-------- Records provided

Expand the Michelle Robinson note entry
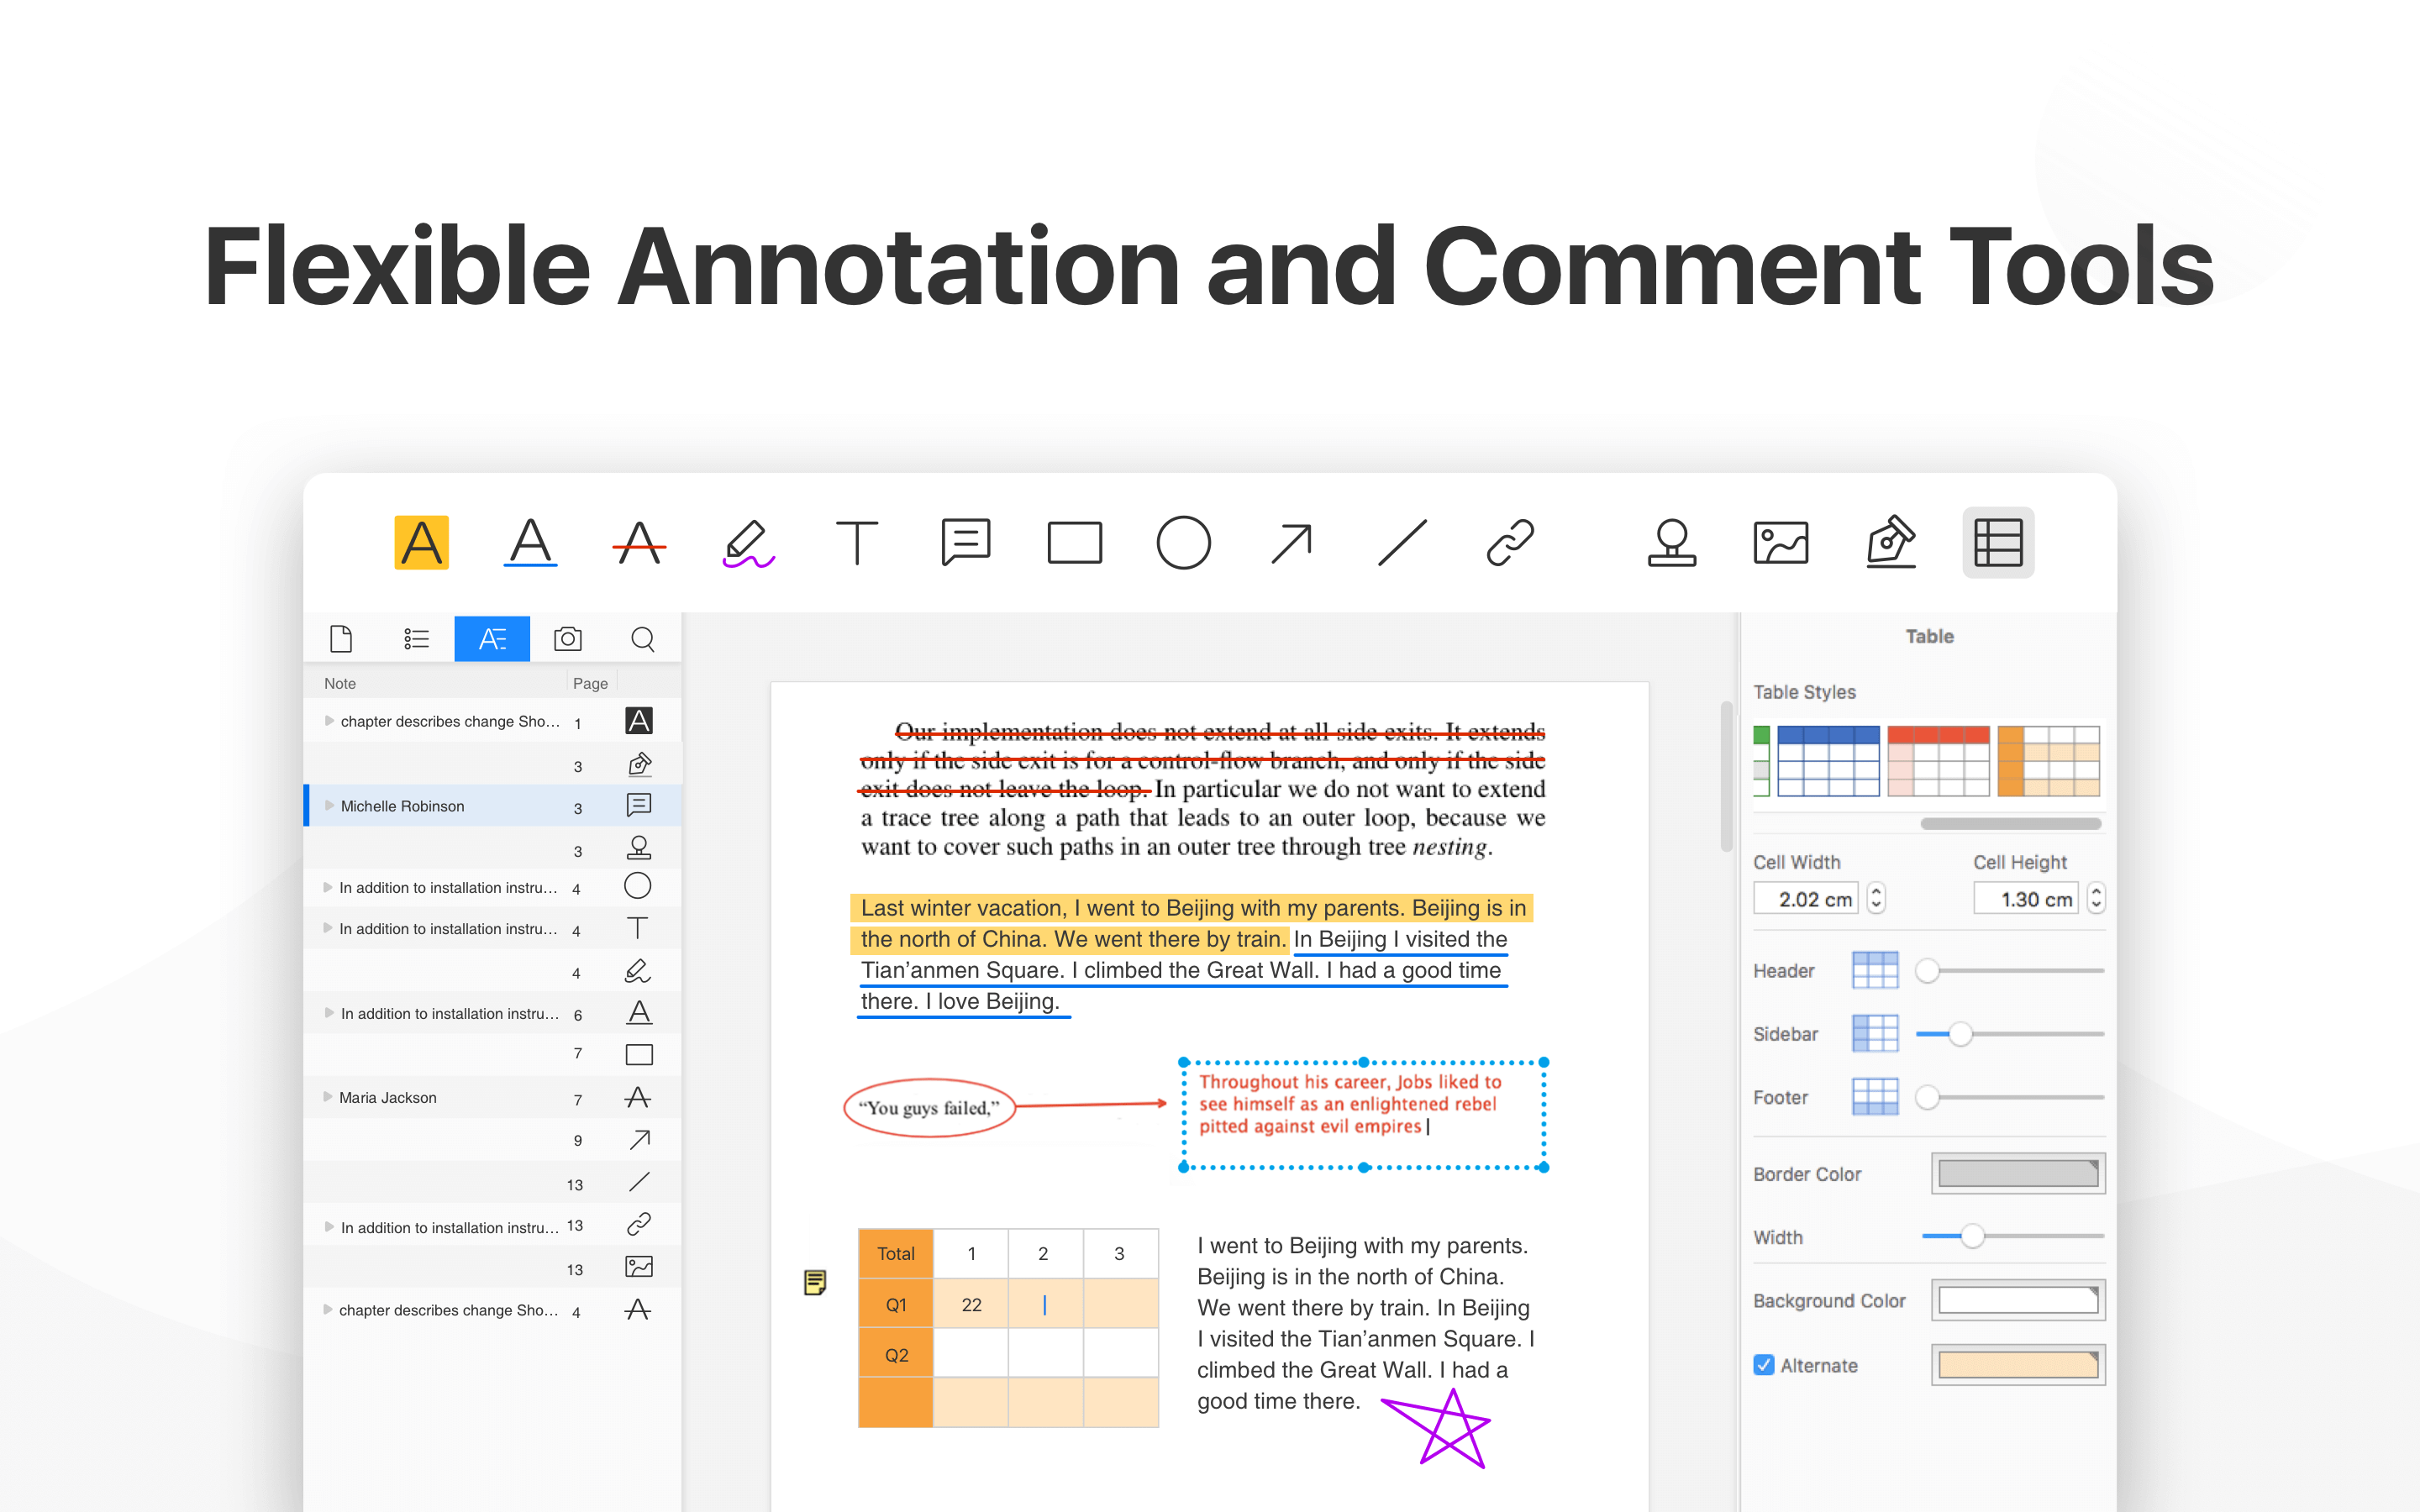This screenshot has width=2420, height=1512. [331, 805]
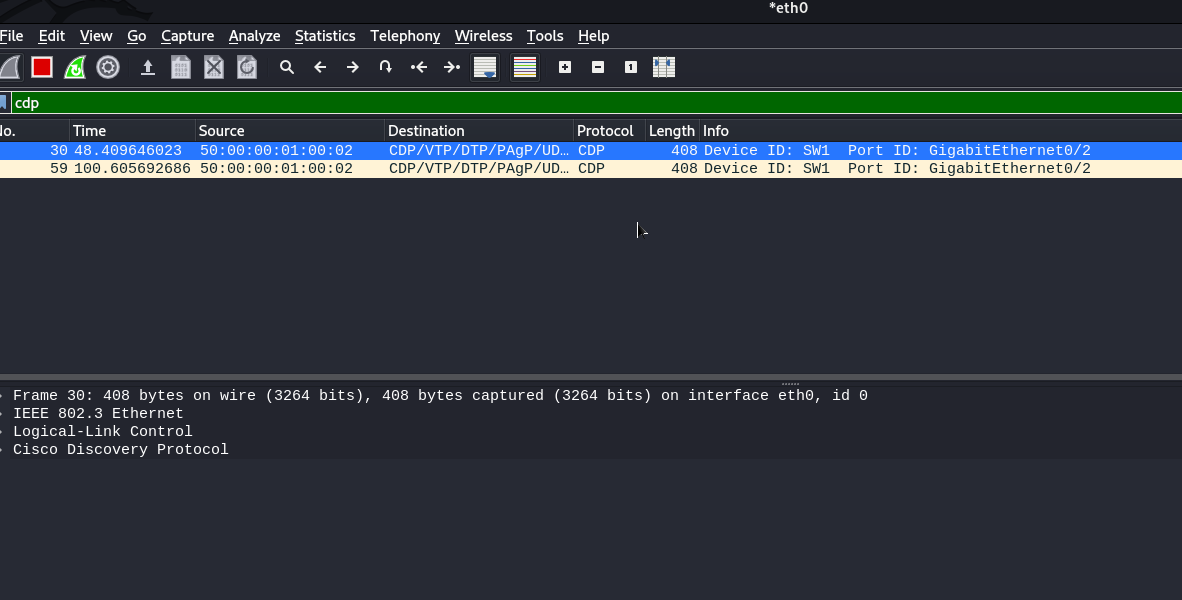Viewport: 1182px width, 600px height.
Task: Sort packets by Protocol column header
Action: pos(605,131)
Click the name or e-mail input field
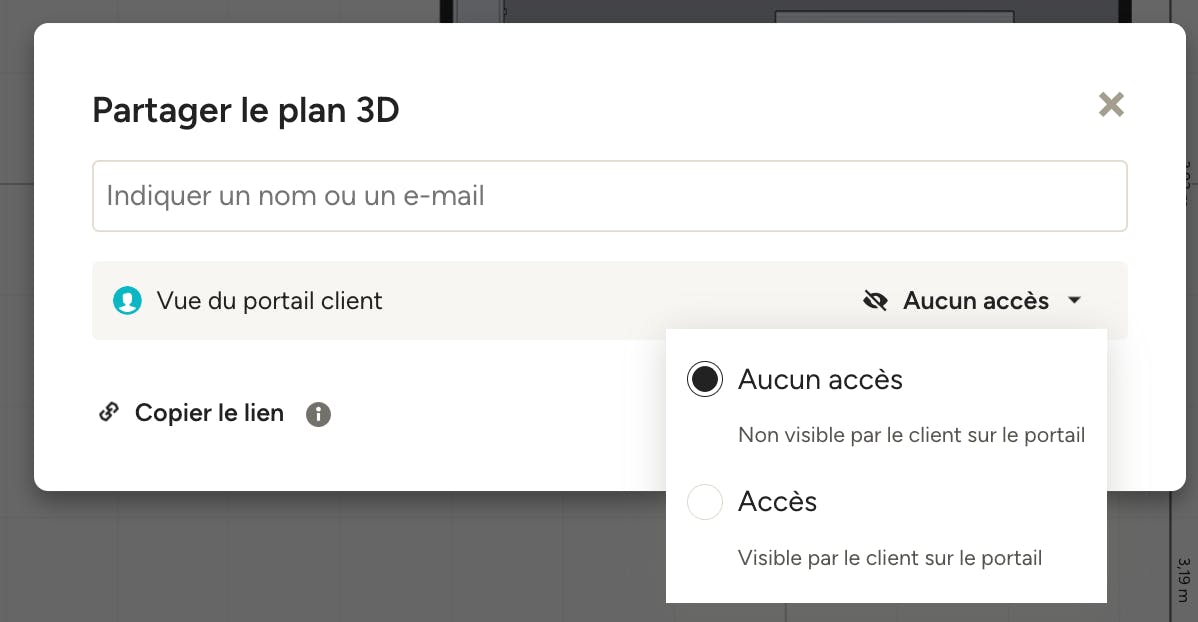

----------------

What needs to be done:
Without the pictures, repeat all the records word for word.

Solution to this task:
Expand the Michelle Robinson note entry
This screenshot has width=2420, height=1512. [331, 805]
Viewport: 1182px width, 600px height.
Task: Sort packets by Protocol column header
Action: pos(605,131)
Click the name or e-mail input field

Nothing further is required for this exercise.